With private company defaults surging past 9.2% — the highest level seen in years — venture capital firm Lux Capital recently urged AI-focused companies to secure written agreements for their compute capacity. In a turbulent financial climate affecting the AI supply chain, Lux cautioned that verbal agreements or handshake deals might prove unreliable.

However, an alternative is gaining traction: bypassing external compute infrastructure entirely. Smaller AI models, designed to run directly on user devices without the need for data centers, cloud providers, or third-party dependencies, are now reaching a level of sophistication that makes them a viable option. Stepping into this space with growing momentum is the Spanish startup Multiverse Computing.

While staying relatively under the radar compared to some industry heavyweights, Multiverse is beginning to stand out as demand grows for efficient and streamlined AI solutions. The company has specialized in compressing AI models from leading names such as OpenAI, Meta, DeepSeek, and Mistral AI.

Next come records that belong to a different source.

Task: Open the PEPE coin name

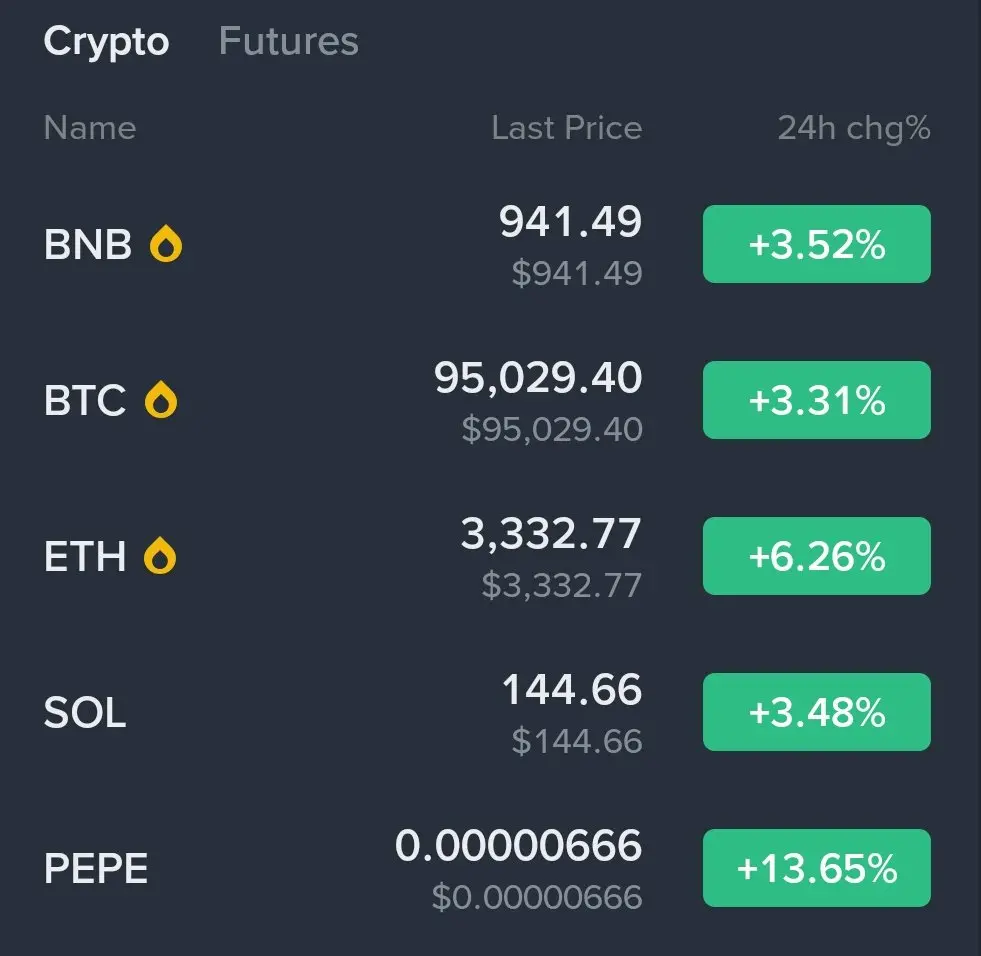Action: (x=96, y=868)
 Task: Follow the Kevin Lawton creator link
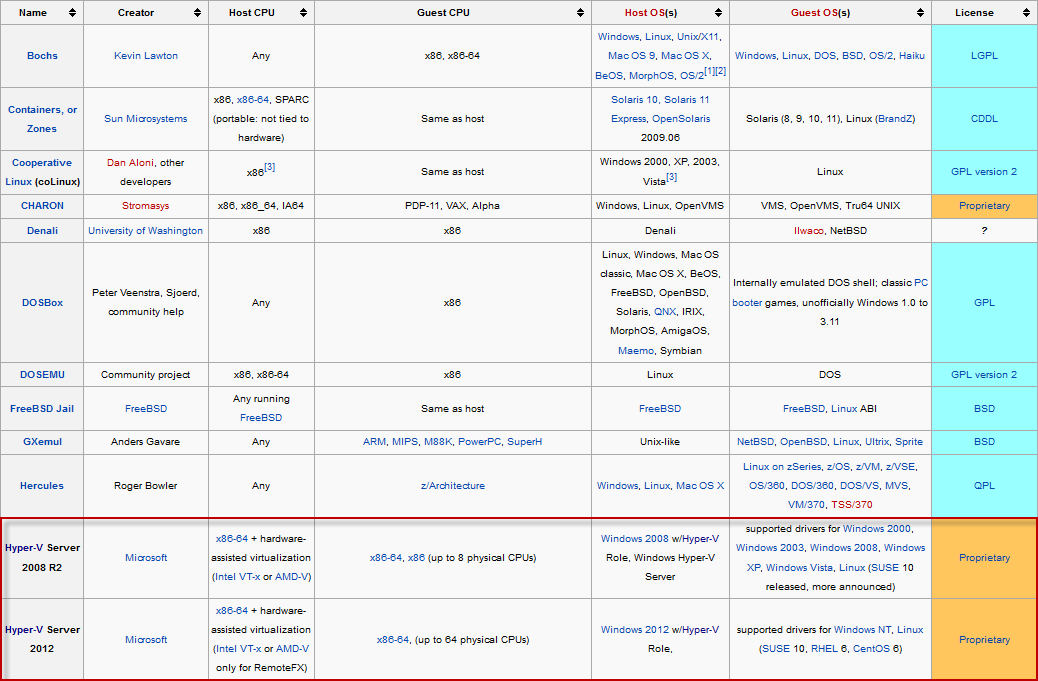pos(146,56)
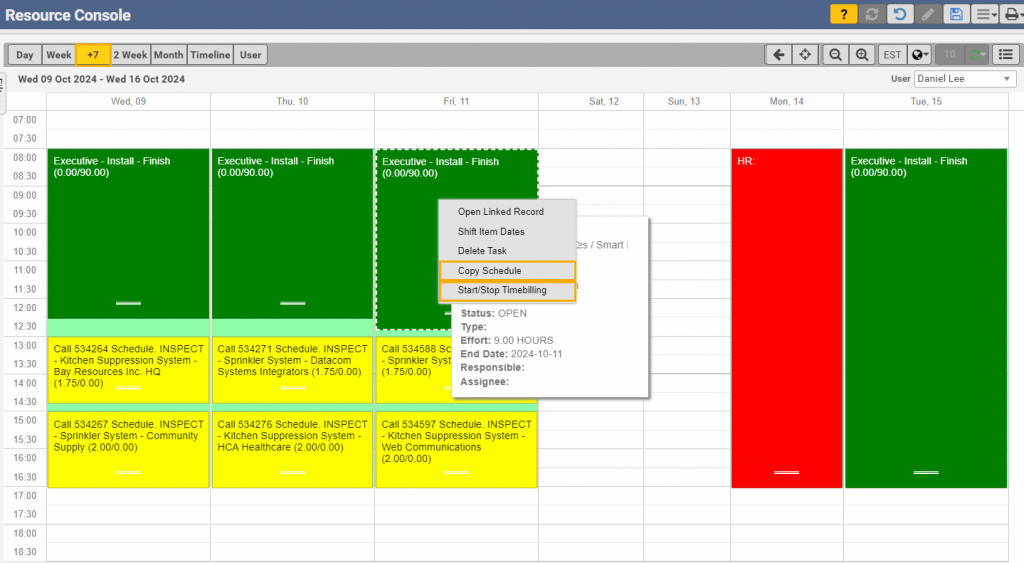Image resolution: width=1024 pixels, height=563 pixels.
Task: Click the 2 Week view button
Action: click(130, 55)
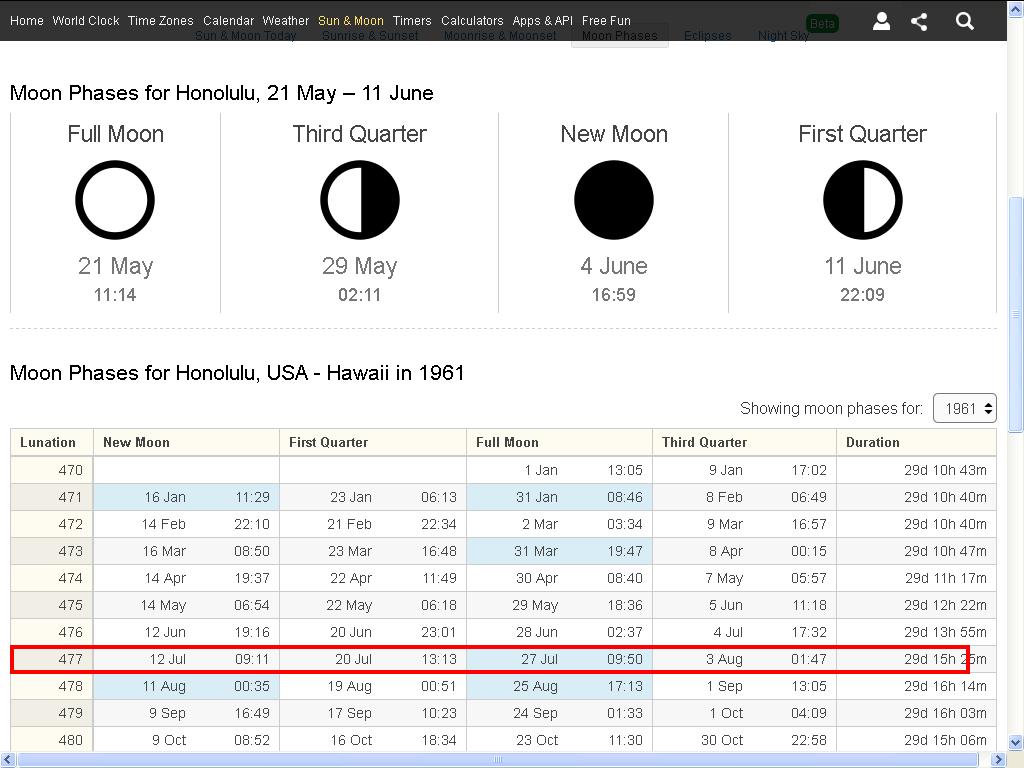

To showcase its innovation, Multiverse has launched both an application and an API portal. Together, these tools give developers and users direct access to its compressed models, broadening their usability. The centerpiece of this effort is the CompactifAI app, a chat-based AI tool similar to ChatGPT or Mistral’s Le Chat. Users can pose questions and receive responses in real time. The distinct innovation lies in CompactifAI’s integration of a model called Gilda — a remarkably compact AI capable of operating locally and offline on users’ devices. Multiverse claims Gilda’s size and efficiency are key differentiators. For end-users, this means experiencing “AI on the edge,” where their data stays private, never leaving the device, and no active internet connection is required for operation. However, there’s an important caveat: the app demands a device with sufficient RAM and storage. On older smartphones, such as legacy iPhone models, these constraints can force a fallback to cloud-based processing via Multiverse’s API.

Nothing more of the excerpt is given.